LOS ANGELES (KABC) -- It's almost expected that people go to bars to find somebody, but that environment can lead to unwanted behavior.

A study in Canada showed, of more than 1,000 incidents recorded, 25% involved unwanted sexual behavior. It also showed staff intervened in only 10 of 258 aggressive incidents.

William Kragel works in the food and beverage industry at 101 Cider House in downtown Los Angeles and is well aware of the problems.

"I can pull a million examples from partying and stuff, seeing these things happen, but didn't really know what to do," he said.

The Safe Bar Network is trying to change that.

"Any time you are grouping people together there will be problems. And if you're not intentionally setting culture, culture will be set," says Haleigh Harrold, executive director for The Safe Bar Network.

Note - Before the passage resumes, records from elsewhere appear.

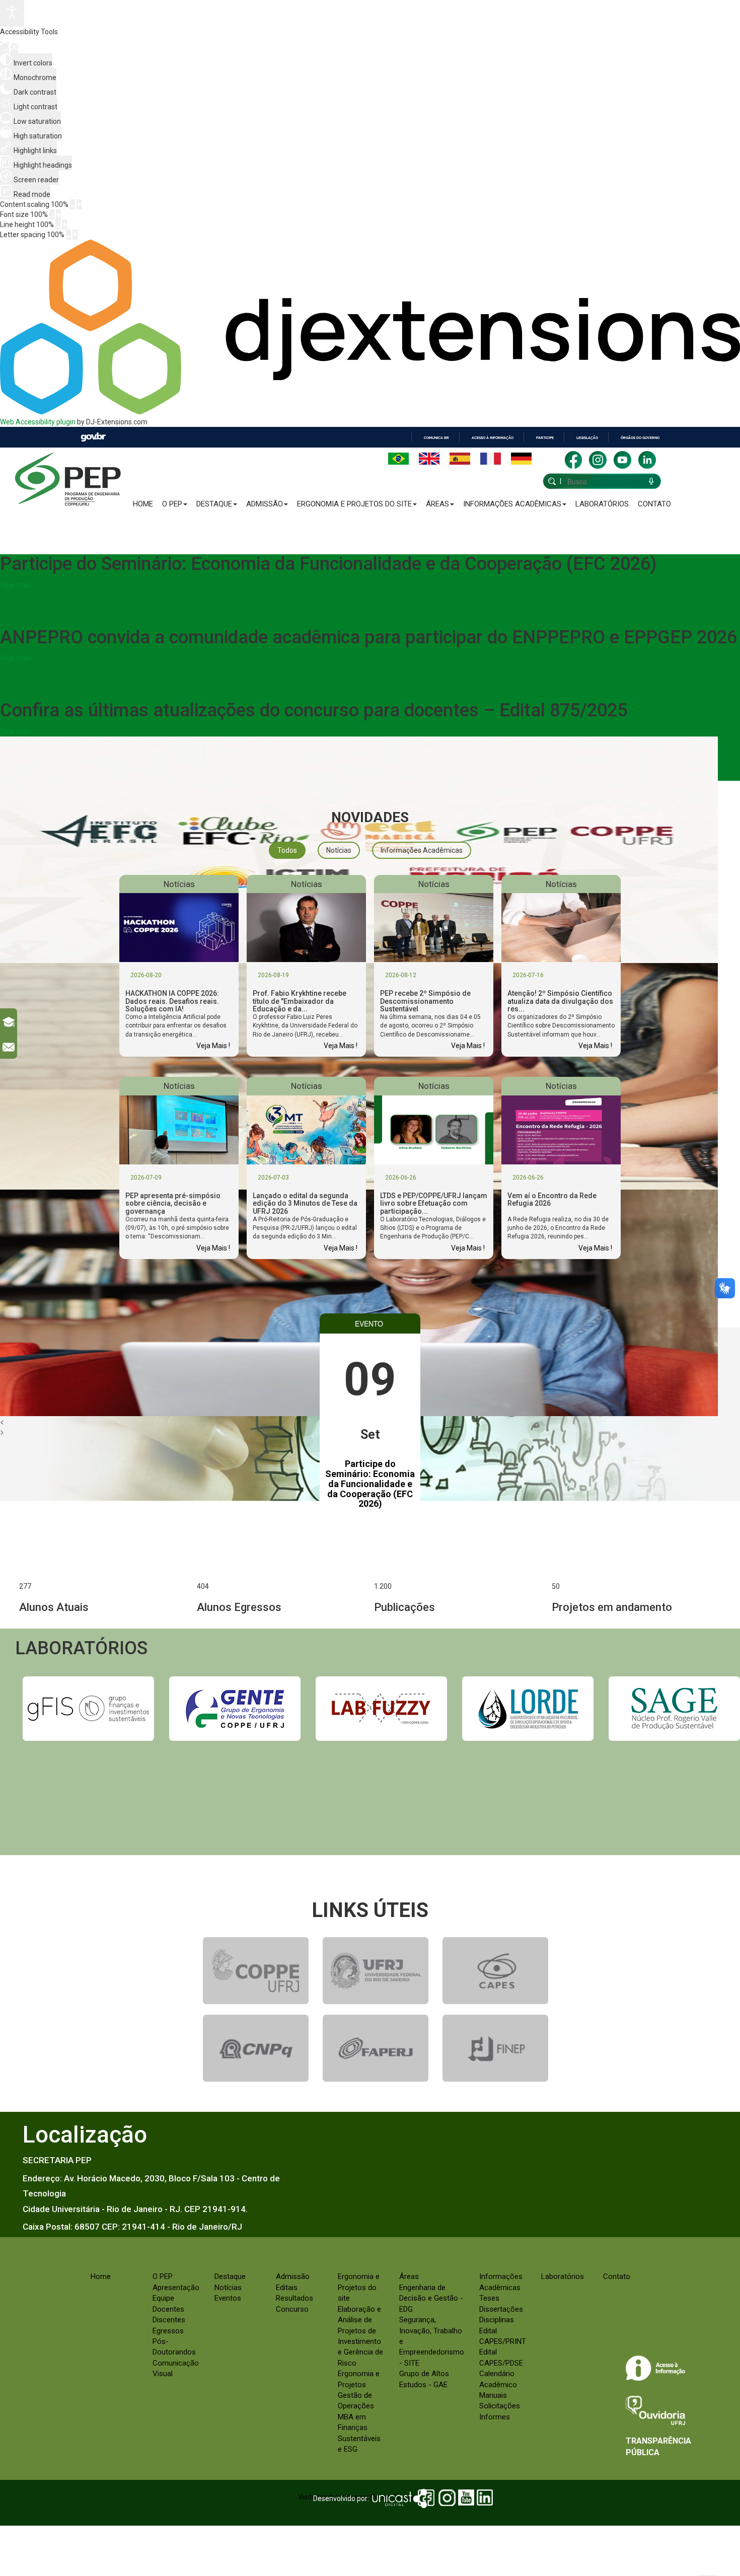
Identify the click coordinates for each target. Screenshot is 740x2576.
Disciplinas (496, 2319)
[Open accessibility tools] (12, 13)
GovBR (93, 437)
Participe (545, 437)
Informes (494, 2416)
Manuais (493, 2395)
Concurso (292, 2309)
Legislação (587, 437)
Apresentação (176, 2287)
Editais (287, 2287)
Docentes (168, 2309)
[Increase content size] (79, 204)
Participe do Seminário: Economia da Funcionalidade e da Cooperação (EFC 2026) (370, 1483)
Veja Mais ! (213, 1046)
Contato (654, 503)
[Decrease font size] (51, 214)
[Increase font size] (58, 214)
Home (143, 503)
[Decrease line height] (57, 224)
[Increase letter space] (75, 235)
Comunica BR (436, 437)
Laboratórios (602, 503)
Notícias (228, 2287)
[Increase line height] (64, 224)
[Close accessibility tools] (14, 48)
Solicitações (499, 2405)
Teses (489, 2298)
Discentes (169, 2319)
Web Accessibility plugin (38, 422)
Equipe (163, 2298)
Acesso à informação (492, 437)
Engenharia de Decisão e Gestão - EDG (431, 2298)
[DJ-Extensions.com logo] (370, 412)
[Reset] (4, 47)
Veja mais (15, 585)
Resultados (294, 2298)
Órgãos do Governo (640, 437)
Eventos (227, 2298)
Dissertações (501, 2309)
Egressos (168, 2330)
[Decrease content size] (72, 204)
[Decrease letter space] (68, 235)
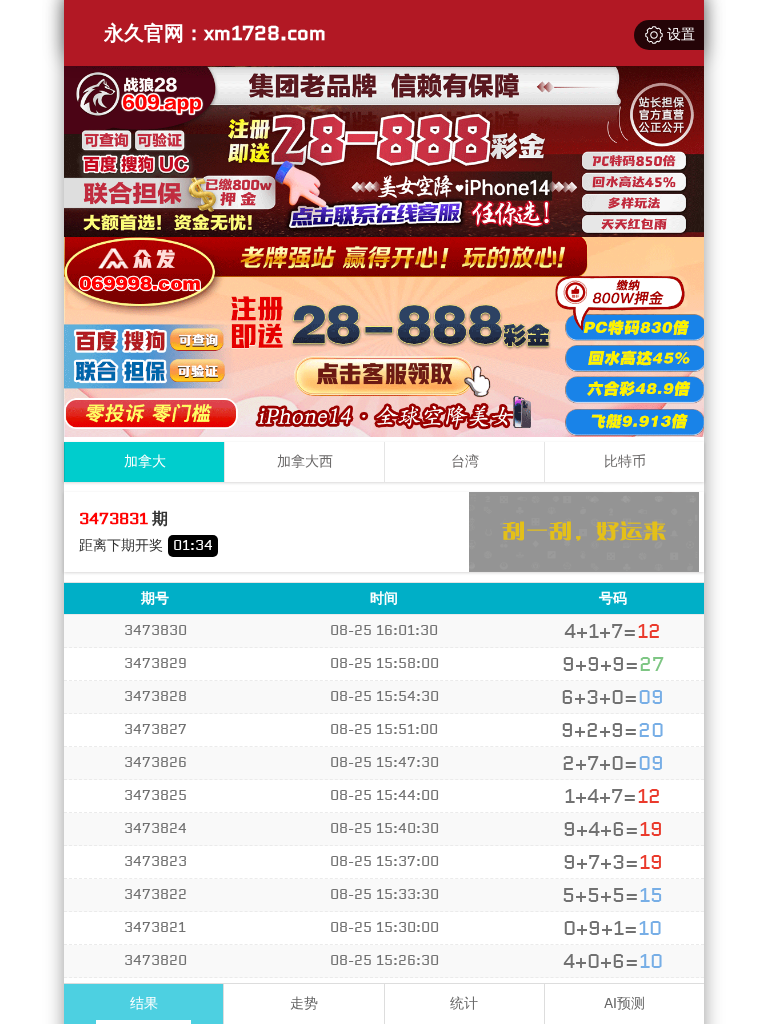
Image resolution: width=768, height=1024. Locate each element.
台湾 (465, 461)
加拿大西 (305, 461)
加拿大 (145, 461)
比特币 (625, 461)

Founded in January 2020, The Safe Bar Network provides training sessions across 17 states, similar to one provided at 101 Cider House, training staff to recognize a problem and the tools to safely help.

"The difference between a bar that's not safe and people are harmed at or harmed when they leave and a bar where people feel safe and comfortable and have a great time, absolutely is the staff," says Harrold.

Through conversation with each other and instruction from experts, staff learns when to intervene and the best ways to de-escalate uncomfortable interactions by using "active bystander techniques." Do something direct, get others to help like friends or coworkers, or try to talk about something else.

Kragel was happy with what he learned, "It was an incredible learning experience on the de-escalation side because, again, I have the personality of just stepping in. It might end worse, but I'm gonna stop it. Whereas there's other ways to handle these things."

Beyond the safety benefits of proper training, there is a business element to consider.

Research shows one of the most common ways women escape unwanted attention is to simply leave the bar. "I want our customers to come to this tap room, feel like they're in a safe space and they're going to want to come back," says manager Jennifer Garcia of 101 Cider House.

Teaching the idea that no one has to do everything, but everyone has to do something. Help is also available at the National Sexual Assault Hotline, 1-800-656-4673 and online at www.rainn.org.